Daily Journal (DJCO): Value, Growth, and Munger’s Legacy.
A forgotten Munger vehicle quietly compounding in software with a margin of safety.
Daily Journal Corporation is a weird stock. Part newspaper relic, part software company, part Munger investment vehicle. Most investors skip right over it because the story doesn’t fit neatly into a box. That’s usually where things get interesting.
I’ve known about DJCO for years, hard not to when you follow Munger and Berkshire closely. But I never paid much attention to the actual business. It was just Charlie’s quirky side project, a vehicle for his stock picks that happened to own some newspapers and software.
The long-term track record is actually pretty good. Up about 1,100% since 2000, which works out to roughly ~10% CAGR over 25 years. Most of that came from the big run between 2010 and 2021. Since then it’s given back about 40% from the peak and been choppy.

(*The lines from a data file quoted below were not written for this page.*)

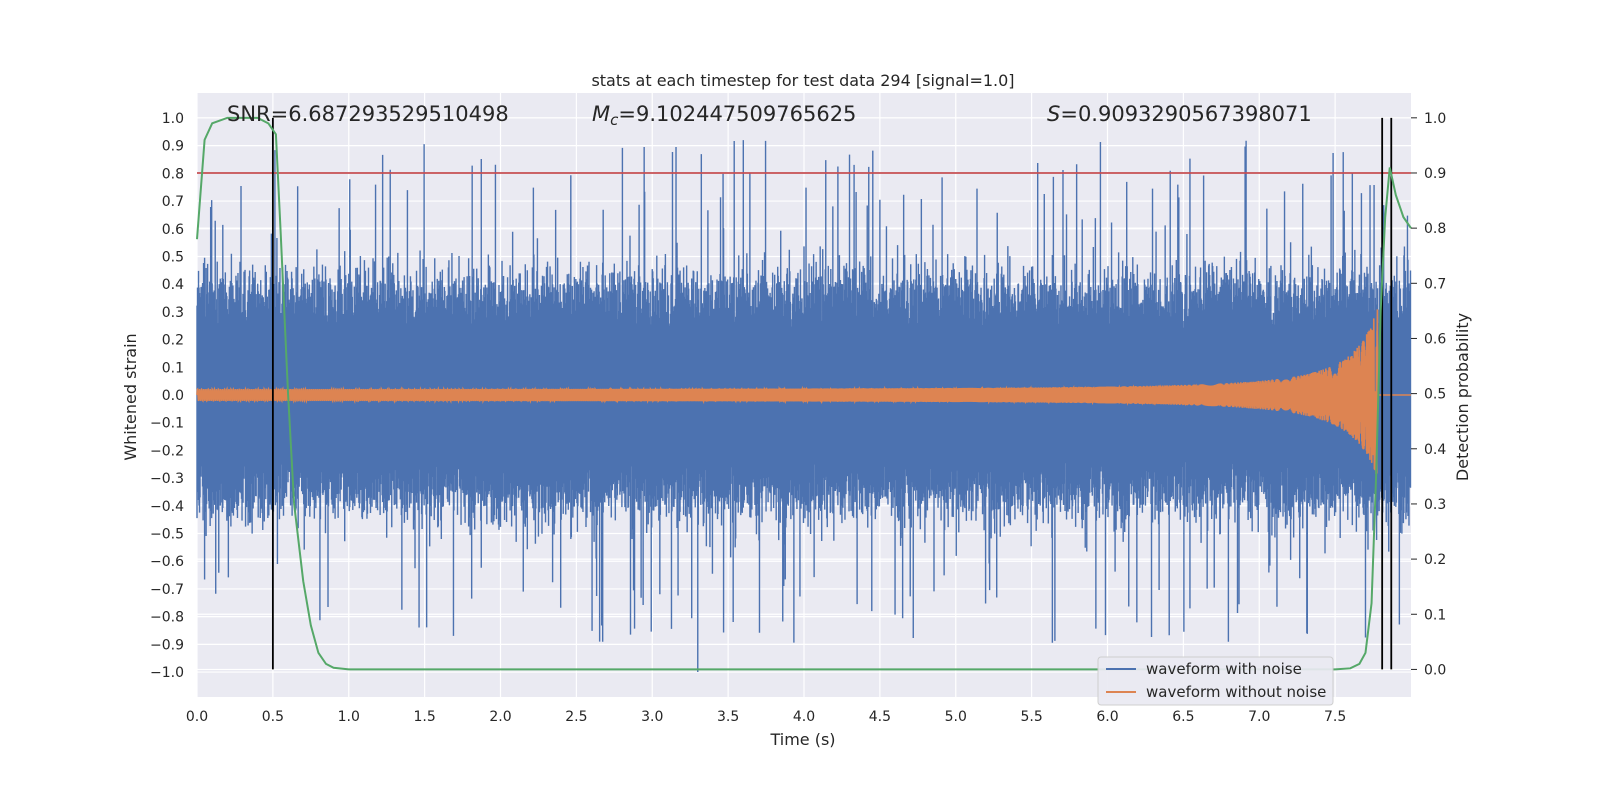 The width and height of the screenshot is (1600, 800). I want to click on x-tick-label: 2.5, so click(576, 717).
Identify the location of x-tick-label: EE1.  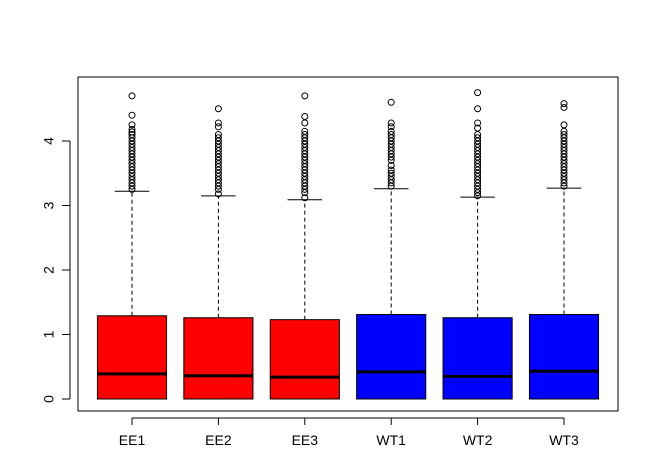
(132, 440).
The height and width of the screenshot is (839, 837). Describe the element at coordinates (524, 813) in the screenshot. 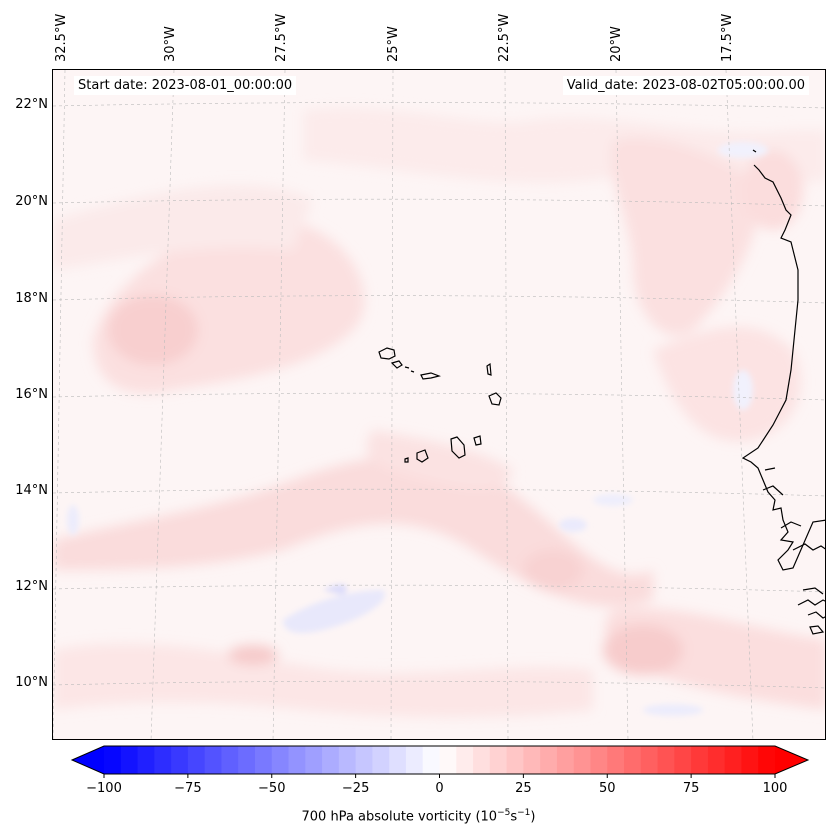

I see `colorbar-label-exp2: −1` at that location.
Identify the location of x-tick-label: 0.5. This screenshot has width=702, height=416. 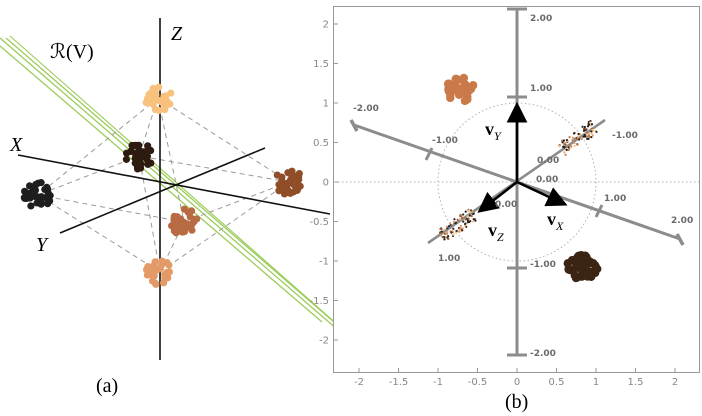
(557, 382).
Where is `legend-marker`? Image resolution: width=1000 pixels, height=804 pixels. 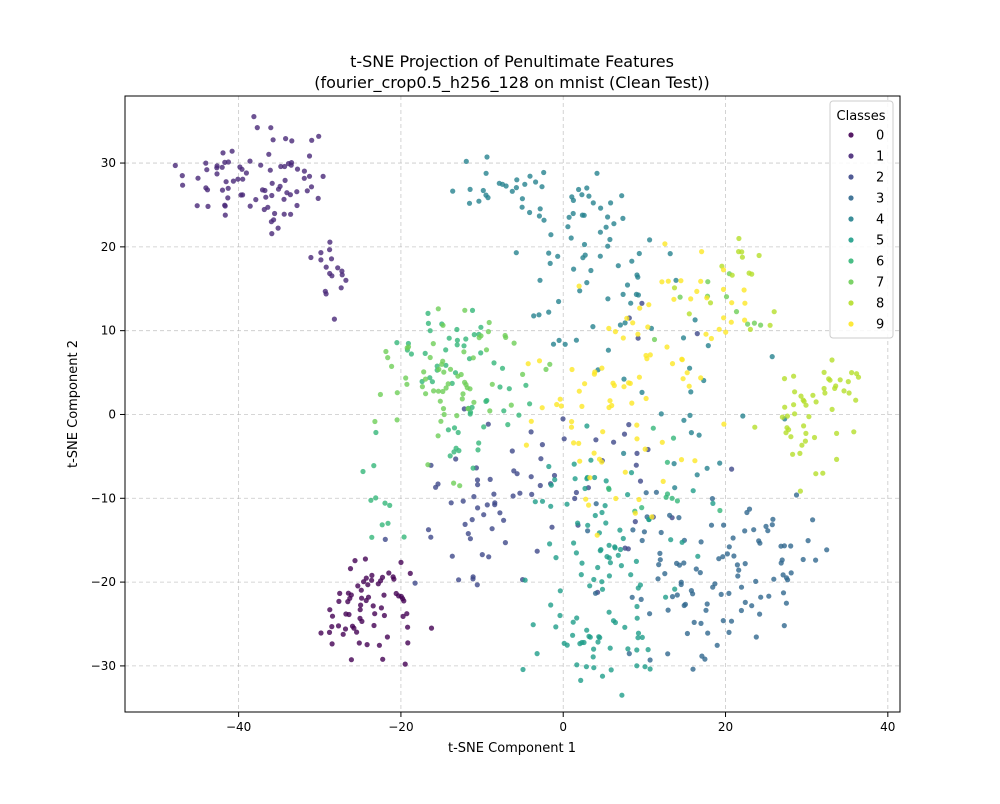 legend-marker is located at coordinates (851, 240).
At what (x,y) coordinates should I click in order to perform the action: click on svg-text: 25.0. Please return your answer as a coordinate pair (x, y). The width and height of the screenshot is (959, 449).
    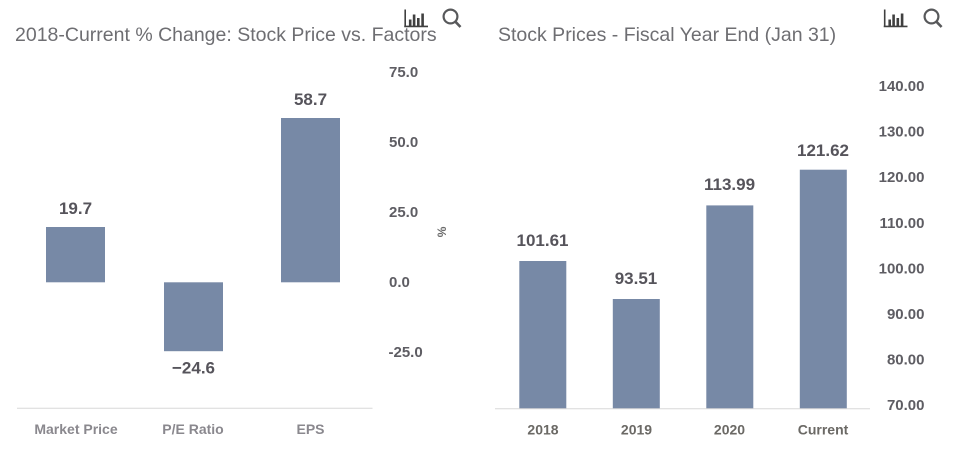
    Looking at the image, I should click on (404, 212).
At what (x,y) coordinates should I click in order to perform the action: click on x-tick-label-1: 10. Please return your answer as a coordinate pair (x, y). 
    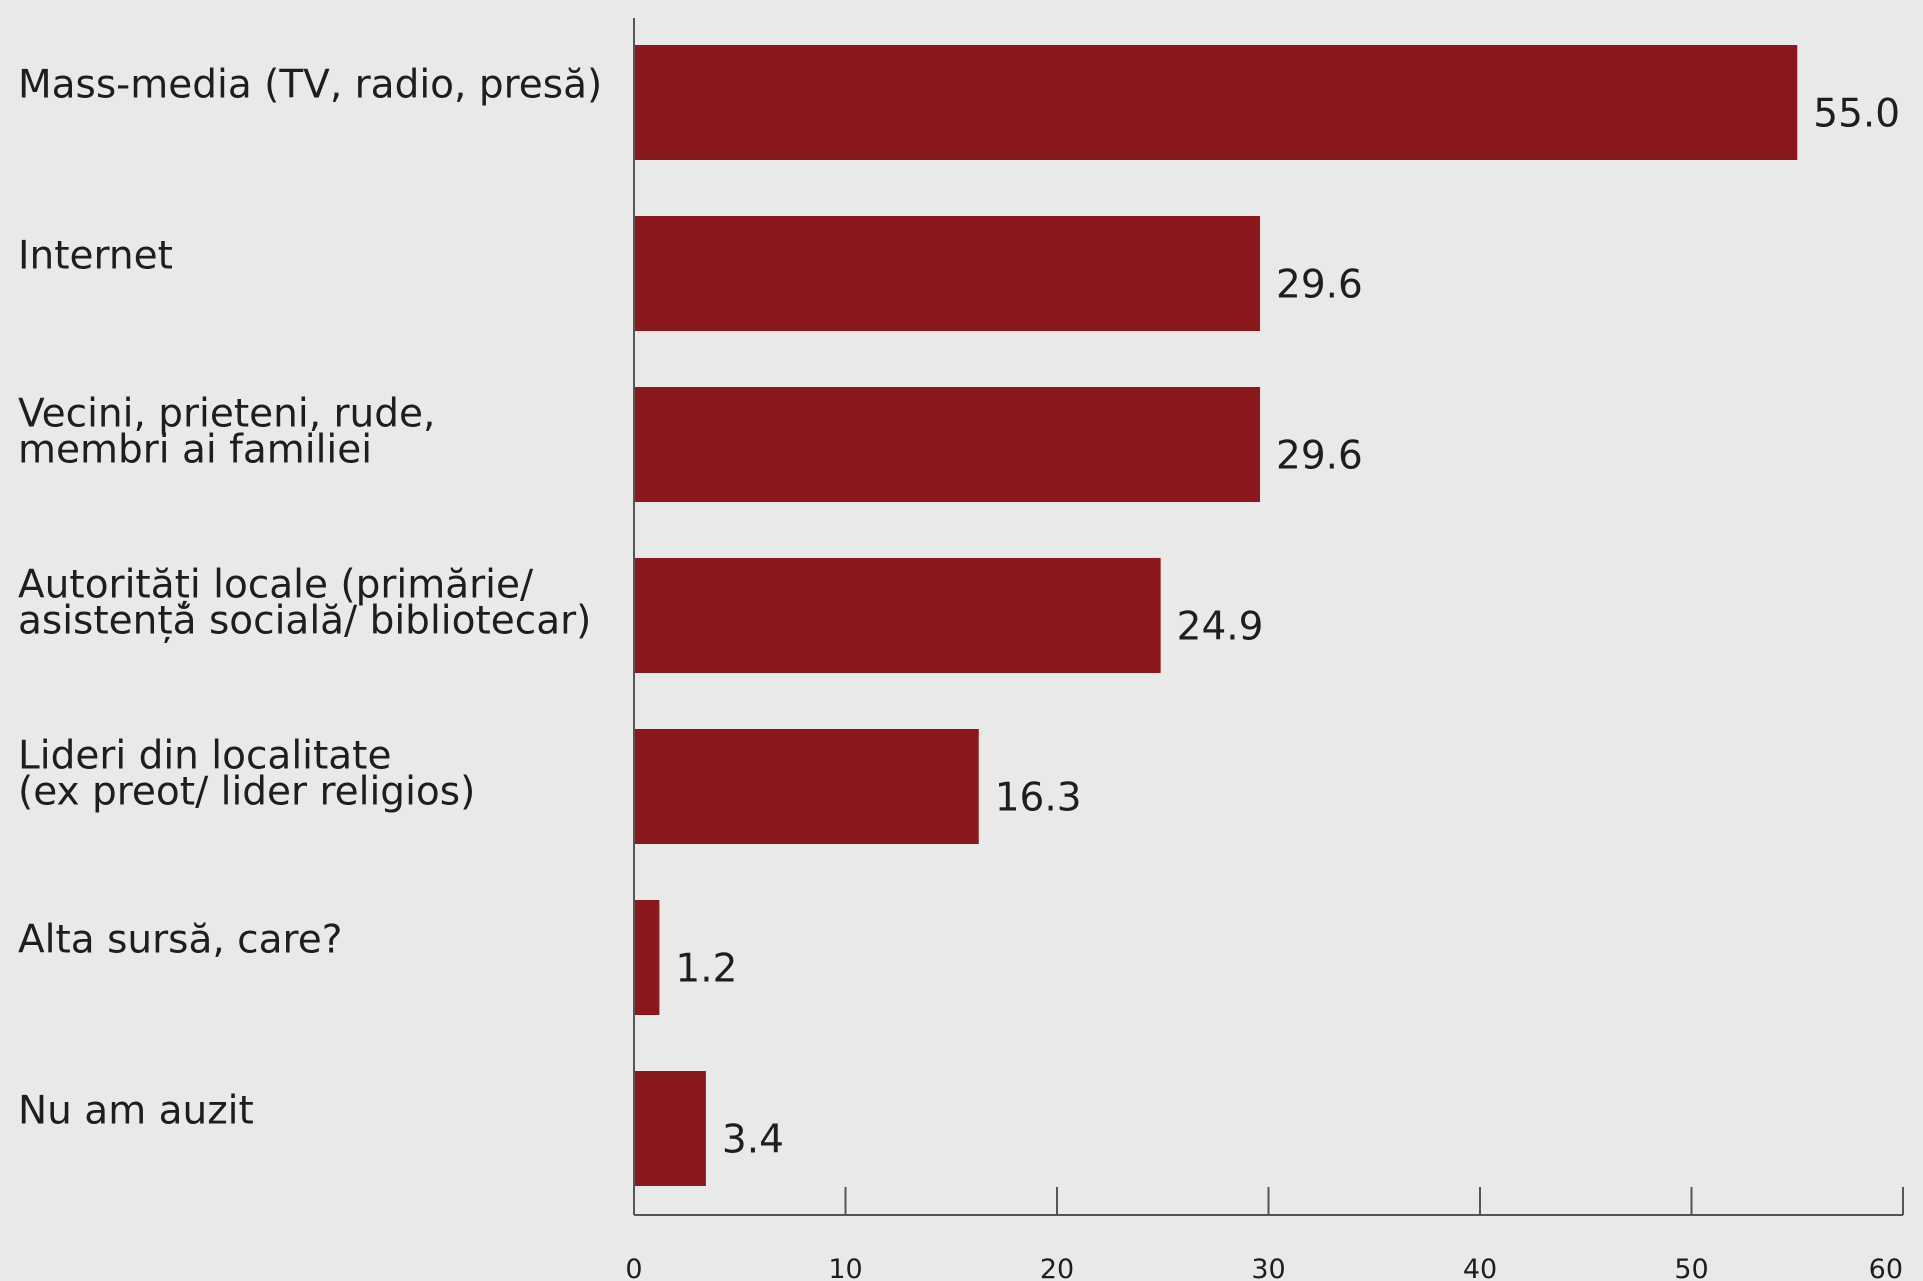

Over the past month, trading volume has randomly spiked—no news, no filings, just a sudden jump in activity that hasn’t really cooled off. For a stock that usually trades a few thousand shares a day, that’s unusual. It got me curious again.
So I figured it was time to give the company another look. It’s been a while.
Under the hood, DJCO is basically three things: Journal Technologies (court management software), the newspapers (Daily Journal and some legal publications), and the stock portfolio (about half a billion in public equities, mostly picked by Munger).
The newspapers are a rounding error. What matters is the software and the portfolio. Most people start with the portfolio because most of the positions are public and you can mark them to market. Except not all of them are disclosed. There are two mystery holdings buried in there that the company doesn’t have to report. That makes the math more interesting than it looks.
The Portfolio
This is where most investors anchor their valuation, and it’s not wrong. DJCO owns chunks of Bank of America, Wells Fargo, Alibaba, and US Bancorp. Plus two mystery foreign positions they won’t disclose.
Thanks to some solid detective work by @Wabuffo and others on Twitter, those mystery positions are almost certainly Tencent and BYD. The trading volumes and correlation patterns basically give it away.
If true, and I think it is, that makes DJCO one of the few ways to own top-tier Chinese tech at a discount without actually buying Chinese stocks directly.
The market is pricing in a lot of pessimism for Chinese equities. I don’t think that’s right. Over a 2 to 3 year horizon, I’m willing to bet these positions will be worth considerably more than they are today. Munger accumulated these when everyone else was running away. He was usually early, but rarely wrong. The risk/reward on Chinese tech at these levels is compelling, and DJCO gives you that in-direct exposure.